The surface area of an object to be gold plated is 49.8 cm2 and the density of gold is 19.3 g/cm-3. A current of 3.15. A is applied to a solution that contains gold in the +3 oxidation state. Calculate the time required to deposit an even layer of gold 1.2 x 10 -3cm thick on the object.

Answer 1

Answer: Time required to deposit an even layer of gold with given thickness is $5.3 \times 10^{2}$ sec.

Explanation:

The given data is as follows.

     Surface area = 49.8 $cm^{2}$,

     Density of gold = 19.3 $g/cm^{3}$,

     Current = 3.15 A,       thickness of gold layer = $1.2 \times 10^{-3} cm$

It is known that relation between volume, area and thickness is as follows.
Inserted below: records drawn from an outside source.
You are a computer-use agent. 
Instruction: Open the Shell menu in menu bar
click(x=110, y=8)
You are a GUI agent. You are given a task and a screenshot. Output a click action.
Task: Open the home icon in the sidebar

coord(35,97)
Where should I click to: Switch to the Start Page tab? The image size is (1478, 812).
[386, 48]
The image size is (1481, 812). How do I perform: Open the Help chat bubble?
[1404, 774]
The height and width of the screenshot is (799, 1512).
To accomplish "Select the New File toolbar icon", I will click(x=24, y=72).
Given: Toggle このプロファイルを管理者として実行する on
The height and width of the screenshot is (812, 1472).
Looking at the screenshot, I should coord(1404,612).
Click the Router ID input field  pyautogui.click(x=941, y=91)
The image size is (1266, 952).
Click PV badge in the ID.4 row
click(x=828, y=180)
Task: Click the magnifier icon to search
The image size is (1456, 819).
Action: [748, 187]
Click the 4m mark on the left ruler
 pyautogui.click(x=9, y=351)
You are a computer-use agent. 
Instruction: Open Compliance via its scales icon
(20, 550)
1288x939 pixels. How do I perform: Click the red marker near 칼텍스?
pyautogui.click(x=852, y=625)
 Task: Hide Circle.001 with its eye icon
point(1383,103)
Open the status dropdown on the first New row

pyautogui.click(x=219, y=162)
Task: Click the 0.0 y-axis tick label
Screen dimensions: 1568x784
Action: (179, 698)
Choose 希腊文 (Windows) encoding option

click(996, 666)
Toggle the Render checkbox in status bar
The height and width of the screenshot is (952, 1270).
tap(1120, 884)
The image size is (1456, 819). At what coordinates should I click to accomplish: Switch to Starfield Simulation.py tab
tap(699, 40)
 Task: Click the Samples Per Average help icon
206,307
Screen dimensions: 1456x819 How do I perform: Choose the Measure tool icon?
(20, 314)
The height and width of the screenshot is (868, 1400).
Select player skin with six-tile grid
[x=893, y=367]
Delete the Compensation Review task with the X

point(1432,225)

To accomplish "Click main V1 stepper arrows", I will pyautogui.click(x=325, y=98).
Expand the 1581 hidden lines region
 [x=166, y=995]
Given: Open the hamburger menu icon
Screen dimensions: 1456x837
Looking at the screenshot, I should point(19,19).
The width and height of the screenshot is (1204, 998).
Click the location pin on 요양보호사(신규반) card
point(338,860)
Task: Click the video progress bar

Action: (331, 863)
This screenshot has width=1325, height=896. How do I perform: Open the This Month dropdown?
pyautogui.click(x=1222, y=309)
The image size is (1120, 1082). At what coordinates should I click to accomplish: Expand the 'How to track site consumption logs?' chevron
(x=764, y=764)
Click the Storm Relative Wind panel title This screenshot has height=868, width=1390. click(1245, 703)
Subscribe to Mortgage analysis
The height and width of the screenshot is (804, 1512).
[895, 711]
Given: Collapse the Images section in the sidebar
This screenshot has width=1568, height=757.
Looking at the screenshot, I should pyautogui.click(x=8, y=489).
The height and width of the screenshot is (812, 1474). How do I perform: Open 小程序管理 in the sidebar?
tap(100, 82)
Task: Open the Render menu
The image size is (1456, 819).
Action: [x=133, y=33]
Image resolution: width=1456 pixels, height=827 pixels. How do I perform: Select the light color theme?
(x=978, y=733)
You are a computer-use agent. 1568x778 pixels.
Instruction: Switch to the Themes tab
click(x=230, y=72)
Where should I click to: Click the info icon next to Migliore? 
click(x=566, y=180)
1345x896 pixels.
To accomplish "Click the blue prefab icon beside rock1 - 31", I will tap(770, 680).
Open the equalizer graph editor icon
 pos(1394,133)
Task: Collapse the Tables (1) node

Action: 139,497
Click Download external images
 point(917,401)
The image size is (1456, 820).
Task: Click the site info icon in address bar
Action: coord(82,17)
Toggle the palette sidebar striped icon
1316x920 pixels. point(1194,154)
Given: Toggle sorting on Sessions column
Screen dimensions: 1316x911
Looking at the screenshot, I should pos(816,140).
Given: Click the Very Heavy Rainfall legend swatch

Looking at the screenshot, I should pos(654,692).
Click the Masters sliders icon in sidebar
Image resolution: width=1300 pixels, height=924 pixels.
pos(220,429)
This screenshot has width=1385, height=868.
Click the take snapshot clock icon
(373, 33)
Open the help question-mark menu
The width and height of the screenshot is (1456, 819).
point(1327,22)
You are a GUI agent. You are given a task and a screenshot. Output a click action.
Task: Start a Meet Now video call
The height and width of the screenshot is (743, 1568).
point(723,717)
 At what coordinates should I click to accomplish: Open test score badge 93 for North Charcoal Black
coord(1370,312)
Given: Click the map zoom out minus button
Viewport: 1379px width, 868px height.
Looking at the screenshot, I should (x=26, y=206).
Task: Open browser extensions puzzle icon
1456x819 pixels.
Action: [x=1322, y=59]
           V = Surface area × Thickness

               = $49.8 \times 1.2 \times 10^{-3} cm$

               = 0.05988 $cm^{3}$

Therefore, we will calculate the time required to deposit an even layer of gold with given thickness is calculated as follows.

  $0.05988 \times cm^{3} \times \frac{19.3 g Au}{1 cm^{3}} \times \frac{1 mol Au}{197 g Au} \times \frac{3 mol e^{-}}{1 mol Au} \times \frac{96485}{1 mol e^{-}} \times \frac{1 As}{1 C} \times \frac{1}{3.20 A}$

        = $5.3 \times 10^{2}$ sec

Thus, we can conclude that time required to deposit an even layer of gold with given thickness is $5.3 \times 10^{2}$ sec.